Inconveniently, we tell this story against a backdrop in which a lot of other people – and corporations – are telling a similar story in ways that seem more fun, but which are ultimately less real and less true.
This week my son commented on the “very fine line between church Christmas and Santa.” I asked him to tell me more and he said he just wished we did not have to work so hard to keep them separate. This is a conversation that I am sure we will continue having for years to come, and I am not really sure where his thinking was leading him. (He was likely reflecting on the fact that Santa decorations reside in one part of our home, and creche and angles reside in another.)
But I do know that he is already coming to understand something with which all Christians must struggle: this endeavor is difficult work.
We have a story to guard. Truth to seek. And Magic to embrace.
Deep Magic. Not Cheap Tricks.
That's what we need this #Advent pic.twitter.com/F21dhmA7MZ— Three Minute Ministry Mentor (@3MinuteMin) December 14, 2020
Magic? Magic in the church’s Christmas?
I came near to magic this week. The grandmother told a long and beautiful story, full of love and loss and magic – a story that helped the children to understand their own story – who they are in the world and from whom they had come.
“Why didn’t you tell us before?” the child asked her Grandmother.
“I had to wait for the right moment. When you were ready for the magic. Because it’s been ready for you.” Jingle Jangle: A Christmas Journey, Netflix (2020).
This has something to do with faith formation – I thought.
This has something to do with preparing people to encounter holy mystery.
Deeper Magic
Magic can be a helpful way to talk about the mysteries of our faith. In The Chronicles of Narnia, C.S. Lewis tells of the mystical reality he calls “Deeper Magic from before the dawn of time.” This magic undergirds the story arc of children coming to understand their own story. They know who they are in the world and from whom they came. They come to understand the merciful, sacrificial, and wise love of Aslan.
During Advent, this idea that “magic” and “mystery” are a part of our faith can be poignant and freeing! Using the idea of “Deep Magic” and the “Deeper Magic” can give us a hook on which to hang our unbelief, our doubts, our quibbles with reason and logic. It makes space for that sense that we simply cannot fully articulate the faith that we profess.
Or the scripture that we recite.
Or the hymns in which we soak.
It makes space for the sense that there is something even deeper than what we first come to understand. This idea of “magic” and “mystery” can help draw near to truths that seem inexplicable.
And the idea that the magic is, and has been, ready for us, but that we are not always ready for it – is critical for those who think about how we engage in faith formation.

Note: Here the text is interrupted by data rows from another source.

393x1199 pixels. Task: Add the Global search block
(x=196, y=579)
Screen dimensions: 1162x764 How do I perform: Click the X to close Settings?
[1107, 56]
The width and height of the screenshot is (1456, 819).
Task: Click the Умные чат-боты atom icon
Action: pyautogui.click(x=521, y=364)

This is a season when we come face to face with holy mystery, and it is also a season when holy mystery – and deep magic – are polluted by our striving to create cheap magic.
Indeed, preparing hearts for the One who changed everything requires attention to how we tell the story of Jesus as well as attention to how we tell stories about playful and fleeting magic.
God and Santa
Christians find themselves in a difficult position when God and Santa get conflated, for instance. It is difficult, to say the least, to teach a child that there is an ancient and eternal giver of good things who knows us by name. This one, it turns out, is not real. And simultaneously we aim to teach them to love an ancient and eternal Giver of Good Things who knows us by name, and who is the center of our faith. Perhaps all we need to do is add capital letters, but I think that might be lost on lots of folx.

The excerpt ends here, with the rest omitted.